* What the exercise asks: What is needed is a faithful transcription of all the data below, pictures excluded.

* Records for processing:

/---

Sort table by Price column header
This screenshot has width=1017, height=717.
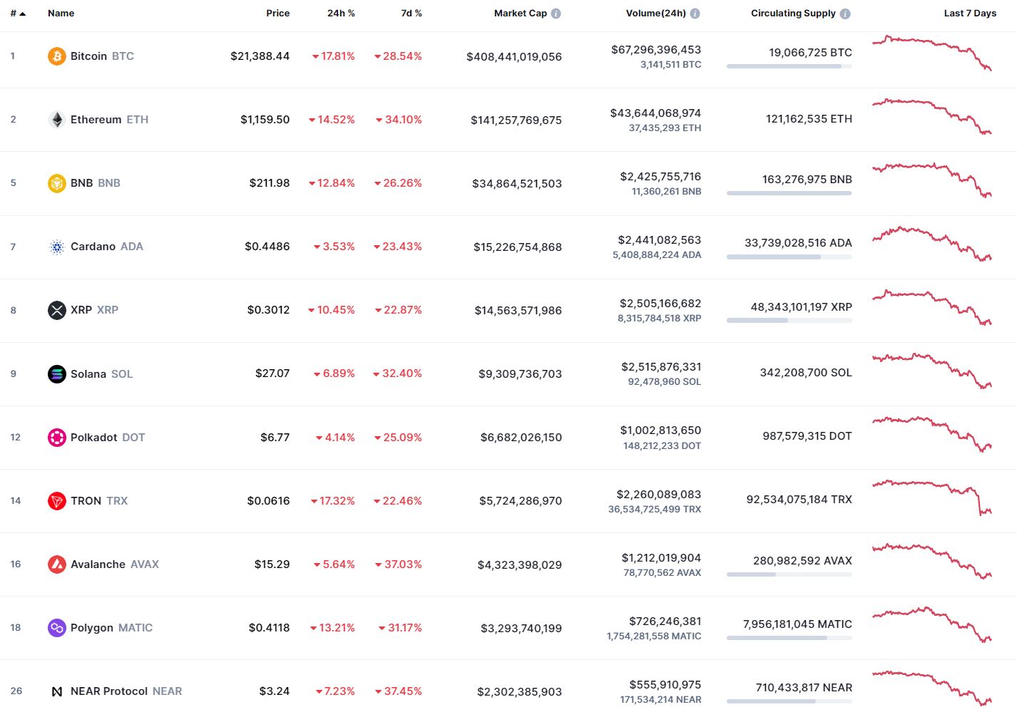point(278,13)
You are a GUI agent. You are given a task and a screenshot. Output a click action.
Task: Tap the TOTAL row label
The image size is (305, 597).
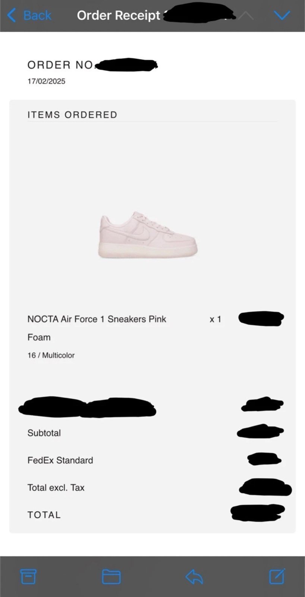click(x=44, y=515)
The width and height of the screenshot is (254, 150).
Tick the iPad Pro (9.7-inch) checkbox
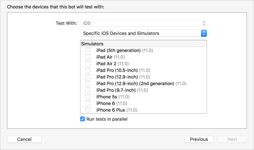tap(88, 90)
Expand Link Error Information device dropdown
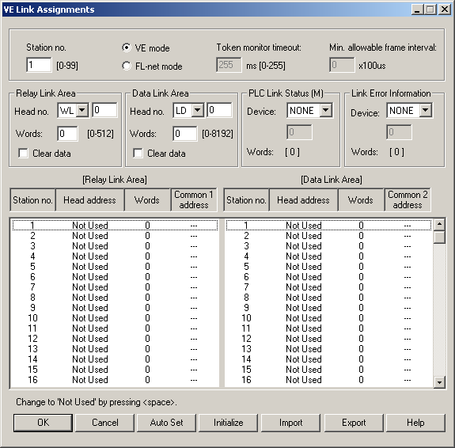 click(x=426, y=110)
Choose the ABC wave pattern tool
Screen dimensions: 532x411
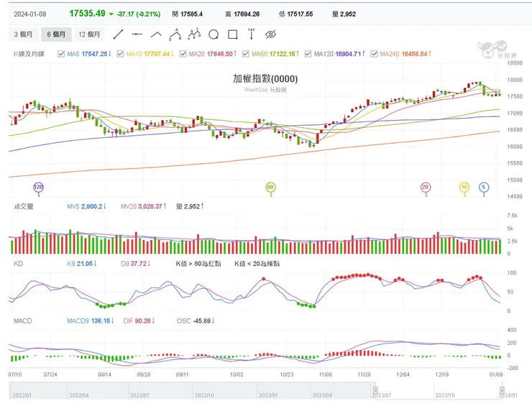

\---

* Solved exercise:
Sort table by Price column header
This screenshot has width=1017, height=717.
point(278,13)
You are a GUI agent. You are given a task and a screenshot. Output a click action.
Task: Tap the TOTAL row label
The image size is (305, 597).
click(x=44, y=515)
The width and height of the screenshot is (254, 150).
Tick the iPad Pro (9.7-inch) checkbox
tap(88, 90)
Expand Link Error Information device dropdown
 click(x=426, y=110)
Choose the ABC wave pattern tool
Screen dimensions: 532x411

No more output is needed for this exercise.